Slow but steady

My daily life has consisted of work and home. My social life is all but gone since my daily excursions to Cyclebar have ended. I guessed correctly that the relationships that I made there would not survive my absence. Out of sight… out of mind. Oh well… I’ve suffered this loss before, I will again… and that is just the way of my life.

I strive to talk with those people that I miss the most on a regular basis. As my family changes and my professional life takes shape, my efforts have changed and it will be up to them to seek me out.

We have 2 teens in the house now. One planning her future education and figuring out her life, while the other is figuring out who they are and how to feel safe being at home with a family still willing to fight for them.

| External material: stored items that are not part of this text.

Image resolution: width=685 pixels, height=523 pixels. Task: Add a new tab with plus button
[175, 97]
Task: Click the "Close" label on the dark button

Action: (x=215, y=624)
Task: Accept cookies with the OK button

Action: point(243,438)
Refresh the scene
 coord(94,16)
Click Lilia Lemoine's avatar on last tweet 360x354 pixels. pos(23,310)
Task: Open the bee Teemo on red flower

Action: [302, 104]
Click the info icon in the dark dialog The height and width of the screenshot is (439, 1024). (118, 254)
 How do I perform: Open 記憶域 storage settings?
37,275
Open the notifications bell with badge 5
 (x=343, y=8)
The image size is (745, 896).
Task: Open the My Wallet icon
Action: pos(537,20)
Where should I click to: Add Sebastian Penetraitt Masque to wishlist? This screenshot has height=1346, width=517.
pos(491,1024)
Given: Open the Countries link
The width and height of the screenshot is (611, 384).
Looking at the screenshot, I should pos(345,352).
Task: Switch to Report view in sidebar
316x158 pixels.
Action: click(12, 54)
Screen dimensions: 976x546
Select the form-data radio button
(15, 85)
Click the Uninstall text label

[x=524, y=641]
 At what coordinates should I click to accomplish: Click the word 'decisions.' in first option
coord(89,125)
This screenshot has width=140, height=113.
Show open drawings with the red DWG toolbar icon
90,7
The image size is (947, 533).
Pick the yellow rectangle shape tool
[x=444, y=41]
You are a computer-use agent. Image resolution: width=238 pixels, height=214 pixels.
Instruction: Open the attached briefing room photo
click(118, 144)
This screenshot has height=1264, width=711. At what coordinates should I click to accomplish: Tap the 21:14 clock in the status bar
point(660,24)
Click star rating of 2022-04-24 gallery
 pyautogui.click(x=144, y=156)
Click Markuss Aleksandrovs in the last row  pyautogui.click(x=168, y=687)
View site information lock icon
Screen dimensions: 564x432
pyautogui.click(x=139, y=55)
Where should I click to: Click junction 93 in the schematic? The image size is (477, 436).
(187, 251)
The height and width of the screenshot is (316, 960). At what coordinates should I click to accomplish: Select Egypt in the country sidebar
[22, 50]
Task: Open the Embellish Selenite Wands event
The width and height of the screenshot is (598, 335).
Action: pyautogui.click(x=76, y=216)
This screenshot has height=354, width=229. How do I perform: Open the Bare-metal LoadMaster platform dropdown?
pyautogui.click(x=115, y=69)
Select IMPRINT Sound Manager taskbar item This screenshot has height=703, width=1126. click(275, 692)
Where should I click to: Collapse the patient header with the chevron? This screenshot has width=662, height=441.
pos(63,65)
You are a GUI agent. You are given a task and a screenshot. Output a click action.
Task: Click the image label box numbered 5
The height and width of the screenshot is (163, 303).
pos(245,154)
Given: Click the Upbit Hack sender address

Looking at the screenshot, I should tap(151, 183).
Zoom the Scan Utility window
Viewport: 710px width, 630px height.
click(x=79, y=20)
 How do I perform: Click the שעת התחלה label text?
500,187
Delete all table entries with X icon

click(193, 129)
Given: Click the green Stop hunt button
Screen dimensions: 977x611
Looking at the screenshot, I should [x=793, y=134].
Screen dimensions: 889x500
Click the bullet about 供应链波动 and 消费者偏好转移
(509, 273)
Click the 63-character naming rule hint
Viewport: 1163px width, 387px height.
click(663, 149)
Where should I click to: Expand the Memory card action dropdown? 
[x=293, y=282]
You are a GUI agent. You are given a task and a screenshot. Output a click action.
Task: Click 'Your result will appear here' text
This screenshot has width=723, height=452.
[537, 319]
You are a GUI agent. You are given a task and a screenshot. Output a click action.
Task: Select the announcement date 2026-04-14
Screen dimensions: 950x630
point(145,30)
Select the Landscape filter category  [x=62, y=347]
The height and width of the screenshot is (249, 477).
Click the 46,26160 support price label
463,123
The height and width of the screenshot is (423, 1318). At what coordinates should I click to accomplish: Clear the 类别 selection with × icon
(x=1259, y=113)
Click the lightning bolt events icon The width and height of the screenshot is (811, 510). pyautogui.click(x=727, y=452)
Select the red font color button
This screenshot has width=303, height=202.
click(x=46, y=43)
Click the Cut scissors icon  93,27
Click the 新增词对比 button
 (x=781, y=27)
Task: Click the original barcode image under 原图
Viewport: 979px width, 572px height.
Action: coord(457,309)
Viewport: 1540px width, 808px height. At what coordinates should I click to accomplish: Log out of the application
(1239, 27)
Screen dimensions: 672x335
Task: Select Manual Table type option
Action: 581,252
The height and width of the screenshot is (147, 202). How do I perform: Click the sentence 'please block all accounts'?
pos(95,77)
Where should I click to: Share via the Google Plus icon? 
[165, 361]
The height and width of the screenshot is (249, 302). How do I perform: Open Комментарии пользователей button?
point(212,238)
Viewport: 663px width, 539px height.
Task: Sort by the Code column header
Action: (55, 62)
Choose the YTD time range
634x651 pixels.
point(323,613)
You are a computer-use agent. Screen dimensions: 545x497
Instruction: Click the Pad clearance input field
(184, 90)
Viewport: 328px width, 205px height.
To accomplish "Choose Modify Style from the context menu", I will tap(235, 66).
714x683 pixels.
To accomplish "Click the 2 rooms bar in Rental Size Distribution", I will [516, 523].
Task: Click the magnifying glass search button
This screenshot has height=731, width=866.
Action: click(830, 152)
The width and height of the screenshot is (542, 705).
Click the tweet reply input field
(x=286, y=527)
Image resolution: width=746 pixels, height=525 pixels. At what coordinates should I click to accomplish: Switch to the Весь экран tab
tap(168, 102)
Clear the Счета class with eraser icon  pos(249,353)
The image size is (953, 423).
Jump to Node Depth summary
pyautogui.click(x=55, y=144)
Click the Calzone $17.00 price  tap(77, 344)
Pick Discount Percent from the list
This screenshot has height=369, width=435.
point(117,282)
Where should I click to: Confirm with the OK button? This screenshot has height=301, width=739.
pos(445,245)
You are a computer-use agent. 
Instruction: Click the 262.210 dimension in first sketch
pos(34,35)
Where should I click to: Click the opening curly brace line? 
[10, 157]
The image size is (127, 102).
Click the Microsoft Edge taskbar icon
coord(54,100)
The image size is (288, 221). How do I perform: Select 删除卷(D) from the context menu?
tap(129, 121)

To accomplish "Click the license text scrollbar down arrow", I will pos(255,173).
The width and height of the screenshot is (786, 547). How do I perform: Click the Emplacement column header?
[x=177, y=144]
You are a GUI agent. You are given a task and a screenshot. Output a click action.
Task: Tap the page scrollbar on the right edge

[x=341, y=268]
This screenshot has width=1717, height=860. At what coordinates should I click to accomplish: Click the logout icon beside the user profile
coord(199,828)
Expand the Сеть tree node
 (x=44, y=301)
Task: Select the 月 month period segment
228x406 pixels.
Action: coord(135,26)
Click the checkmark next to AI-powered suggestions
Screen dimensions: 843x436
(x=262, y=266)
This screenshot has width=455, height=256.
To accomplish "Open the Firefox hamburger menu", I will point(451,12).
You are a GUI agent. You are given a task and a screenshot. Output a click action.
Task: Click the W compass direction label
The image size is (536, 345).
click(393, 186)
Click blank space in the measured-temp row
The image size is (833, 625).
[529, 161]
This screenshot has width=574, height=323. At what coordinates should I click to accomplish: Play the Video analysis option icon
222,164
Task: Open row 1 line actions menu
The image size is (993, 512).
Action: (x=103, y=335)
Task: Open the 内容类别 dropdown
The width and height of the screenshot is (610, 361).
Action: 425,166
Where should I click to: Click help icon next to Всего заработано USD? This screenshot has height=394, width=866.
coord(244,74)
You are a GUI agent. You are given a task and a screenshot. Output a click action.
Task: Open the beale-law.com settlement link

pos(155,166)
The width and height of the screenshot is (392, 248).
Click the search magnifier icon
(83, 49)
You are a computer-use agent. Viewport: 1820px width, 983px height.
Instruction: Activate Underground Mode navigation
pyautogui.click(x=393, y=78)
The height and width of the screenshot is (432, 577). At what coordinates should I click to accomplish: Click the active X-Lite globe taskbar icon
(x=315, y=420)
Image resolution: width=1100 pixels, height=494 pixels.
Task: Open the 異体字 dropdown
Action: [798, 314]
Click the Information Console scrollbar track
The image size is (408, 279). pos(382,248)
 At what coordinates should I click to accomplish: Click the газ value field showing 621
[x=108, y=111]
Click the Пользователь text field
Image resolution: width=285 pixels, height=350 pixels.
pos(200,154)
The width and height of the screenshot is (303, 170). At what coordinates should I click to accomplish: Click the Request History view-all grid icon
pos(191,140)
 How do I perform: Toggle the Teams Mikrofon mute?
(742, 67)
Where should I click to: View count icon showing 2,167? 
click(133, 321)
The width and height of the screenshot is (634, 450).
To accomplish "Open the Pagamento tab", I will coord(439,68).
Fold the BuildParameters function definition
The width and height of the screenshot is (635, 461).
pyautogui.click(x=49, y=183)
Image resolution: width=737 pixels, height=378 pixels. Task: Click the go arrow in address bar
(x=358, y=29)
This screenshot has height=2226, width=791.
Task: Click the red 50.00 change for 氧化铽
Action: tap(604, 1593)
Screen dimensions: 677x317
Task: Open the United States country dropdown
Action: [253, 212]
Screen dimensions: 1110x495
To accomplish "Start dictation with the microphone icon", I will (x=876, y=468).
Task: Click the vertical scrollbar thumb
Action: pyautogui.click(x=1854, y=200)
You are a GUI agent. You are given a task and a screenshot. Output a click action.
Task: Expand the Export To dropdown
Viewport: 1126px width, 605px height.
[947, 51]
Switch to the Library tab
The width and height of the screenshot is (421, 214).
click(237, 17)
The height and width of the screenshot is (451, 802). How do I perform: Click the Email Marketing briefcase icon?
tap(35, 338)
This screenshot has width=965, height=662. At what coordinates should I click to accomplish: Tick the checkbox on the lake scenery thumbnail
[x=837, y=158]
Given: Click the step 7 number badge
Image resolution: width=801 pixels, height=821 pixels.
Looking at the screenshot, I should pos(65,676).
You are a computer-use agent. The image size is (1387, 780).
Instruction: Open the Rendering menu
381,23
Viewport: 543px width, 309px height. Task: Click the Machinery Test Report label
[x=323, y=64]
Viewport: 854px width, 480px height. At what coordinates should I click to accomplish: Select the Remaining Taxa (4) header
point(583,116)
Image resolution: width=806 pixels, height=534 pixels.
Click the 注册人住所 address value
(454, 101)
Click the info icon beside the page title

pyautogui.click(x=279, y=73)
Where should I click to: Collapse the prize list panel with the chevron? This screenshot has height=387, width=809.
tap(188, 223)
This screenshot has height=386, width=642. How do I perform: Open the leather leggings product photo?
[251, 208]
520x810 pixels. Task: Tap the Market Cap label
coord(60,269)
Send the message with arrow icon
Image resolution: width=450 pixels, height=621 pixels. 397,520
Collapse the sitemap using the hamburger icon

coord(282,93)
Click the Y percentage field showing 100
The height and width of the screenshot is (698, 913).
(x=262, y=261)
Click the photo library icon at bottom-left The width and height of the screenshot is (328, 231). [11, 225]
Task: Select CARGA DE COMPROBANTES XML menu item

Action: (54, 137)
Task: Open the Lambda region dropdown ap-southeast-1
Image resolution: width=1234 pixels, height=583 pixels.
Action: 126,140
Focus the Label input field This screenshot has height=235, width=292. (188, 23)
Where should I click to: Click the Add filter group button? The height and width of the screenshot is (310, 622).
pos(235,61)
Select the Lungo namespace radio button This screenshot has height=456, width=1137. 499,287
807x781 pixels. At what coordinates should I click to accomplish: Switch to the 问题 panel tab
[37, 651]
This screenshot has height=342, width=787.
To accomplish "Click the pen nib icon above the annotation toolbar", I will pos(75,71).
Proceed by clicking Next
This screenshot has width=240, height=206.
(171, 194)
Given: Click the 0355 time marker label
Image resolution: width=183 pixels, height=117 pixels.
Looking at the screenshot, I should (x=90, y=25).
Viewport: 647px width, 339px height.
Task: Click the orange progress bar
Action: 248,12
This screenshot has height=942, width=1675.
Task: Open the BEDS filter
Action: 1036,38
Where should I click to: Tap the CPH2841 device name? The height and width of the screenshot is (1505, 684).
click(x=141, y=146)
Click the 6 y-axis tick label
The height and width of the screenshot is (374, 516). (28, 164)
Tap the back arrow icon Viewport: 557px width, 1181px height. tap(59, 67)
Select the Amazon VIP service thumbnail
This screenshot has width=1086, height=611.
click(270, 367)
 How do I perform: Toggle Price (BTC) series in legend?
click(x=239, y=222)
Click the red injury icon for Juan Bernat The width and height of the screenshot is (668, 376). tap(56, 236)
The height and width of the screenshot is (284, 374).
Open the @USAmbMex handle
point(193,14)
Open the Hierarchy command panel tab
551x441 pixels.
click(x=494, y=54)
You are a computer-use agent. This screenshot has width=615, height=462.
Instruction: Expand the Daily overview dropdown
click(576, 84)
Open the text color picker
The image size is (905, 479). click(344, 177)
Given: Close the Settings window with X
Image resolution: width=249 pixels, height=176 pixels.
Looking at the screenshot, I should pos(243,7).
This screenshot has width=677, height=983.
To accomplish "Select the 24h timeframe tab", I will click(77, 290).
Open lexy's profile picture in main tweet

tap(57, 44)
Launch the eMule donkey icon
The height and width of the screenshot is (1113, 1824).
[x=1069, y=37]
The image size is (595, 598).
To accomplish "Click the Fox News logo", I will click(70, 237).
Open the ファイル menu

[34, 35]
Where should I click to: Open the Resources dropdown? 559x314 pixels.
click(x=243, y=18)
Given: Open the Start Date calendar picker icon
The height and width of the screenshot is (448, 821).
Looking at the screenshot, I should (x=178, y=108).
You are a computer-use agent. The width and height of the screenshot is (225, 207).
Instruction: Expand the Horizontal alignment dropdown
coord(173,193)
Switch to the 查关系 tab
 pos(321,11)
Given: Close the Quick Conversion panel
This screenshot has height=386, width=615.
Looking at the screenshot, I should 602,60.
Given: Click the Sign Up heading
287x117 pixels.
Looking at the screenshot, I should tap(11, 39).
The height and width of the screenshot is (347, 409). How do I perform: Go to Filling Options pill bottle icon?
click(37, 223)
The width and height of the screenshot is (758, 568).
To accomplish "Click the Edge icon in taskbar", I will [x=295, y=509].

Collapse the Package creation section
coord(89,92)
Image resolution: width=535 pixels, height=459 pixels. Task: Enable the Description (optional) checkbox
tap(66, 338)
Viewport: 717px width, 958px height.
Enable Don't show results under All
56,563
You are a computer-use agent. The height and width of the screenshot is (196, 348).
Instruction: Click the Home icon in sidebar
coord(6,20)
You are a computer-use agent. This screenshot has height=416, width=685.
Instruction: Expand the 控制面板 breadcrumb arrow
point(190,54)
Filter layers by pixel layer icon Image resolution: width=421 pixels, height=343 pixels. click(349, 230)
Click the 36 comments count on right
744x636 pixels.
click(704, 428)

Along with the children at home. My son has been more diligent in his attempts to communicate with us. It makes my heart smile that he is trying. I keep a very healthy (read: large) boundary with me son. Yet, I can not help but hope for him to be the man I imagined him to be when I first saw him a decade ago.

I am passed my 90 day mark at work. I love my job. I look forward to work each day. I love playing a small part in the health of others and getting to be part of an organization that aligns with my mission and purpose in life so well. I am looking forward to how the next bit in my career unfolds.

Another bright spot from working, is getting to know people that I can be friends with. I have a hard time with that in life, these people have helped sustain me through the loss of community.

Today I bought my own traditional spin bike. So, even if I’m no longer an in person rider at a cycling studio in town… I can still have moments when my body meets my mind. And I am very much looking forward to doing just that.